The Employers' Association

The Employers’ Association (TEA) is a not-for-profit employers’ association, formed in 1939, with offices in Grand Rapids serving the West Michigan employer community. We help more than 600 member companies maximize employee productivity and minimize employer liability through human resources and management advice, training, survey data, and consulting services.

TEA is in the business of helping people. This blog is intended to address human issues, concerns and the things that impact people - be they self-perpetuated or externally imposed. Feel free to respond to the thoughts presented here, for without each other, we are nothing!

Monday, October 18, 2010


Having grown up in an era where a telephone was a device that transmitted voice communications from one person to another (and even occasionally shared the conversation via what was then called a “party line”), I sometimes have a hard time understanding the way individuals “talk” to each other today.

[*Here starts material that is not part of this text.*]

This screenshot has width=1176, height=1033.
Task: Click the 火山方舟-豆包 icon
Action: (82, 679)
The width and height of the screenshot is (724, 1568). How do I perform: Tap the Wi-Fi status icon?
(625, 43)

We once verbalized our thoughts – we now reduce our discussions to a series of keystrokes. Raising one’s voice was “shouting” in times gone by – now one needs only raise the case of their typing from lower case to all capitals. “Community” was where one lived – now it is a space having no boundaries that houses those with whom we communicate.

News, once seen on television, heard on radio and read in newspapers, is history by the time it reaches these “traditional” media sources. We have 24/7 access to breaking news over the internet (or through portable handheld devices) via our electronic mail boxes. Some have said that today’s news is created through analysis and interpretation of available information rather than through investigation and reporting of facts – an observation I cannot totally discount. Good news does not sell – negative news, rumor, innuendo or articles that focus on the fallibility of people capture our imagination.

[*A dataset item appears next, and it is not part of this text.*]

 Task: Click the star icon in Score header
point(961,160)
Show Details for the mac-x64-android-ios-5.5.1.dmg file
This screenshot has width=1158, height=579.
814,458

Electronics are making our world a smaller place – where “breaking news” seems to be available almost before it “breaks.” Providing a “surface look” at the truth has become sufficient for many. Privacy, once valued and respected by individuals, is but a temporary obstacle on the path towards full disclosure. We authorize agencies to take funds directly from our accounts based only on an electronic transaction statement and freely reveal our identities (and credit information) to strangers whenever we purchase something online. What does it profit us to abandon conversation in exchange for communication?

Though the road upon which we travel is one we cannot easily exit, what ultimate price will we pay when “communicating” displaces socializing – if it has not yet done so? Before you reach for the computer (or the Blackberry or phone with a retractable keyboard) to fire off a memo, think about the art of communication (rather than the process of e-communicating). Make an effort to return to the era where words could paint a picture and the mind’s eye could see a masterpiece – you won’t regret the effort as you make a difference in the lives of those around you!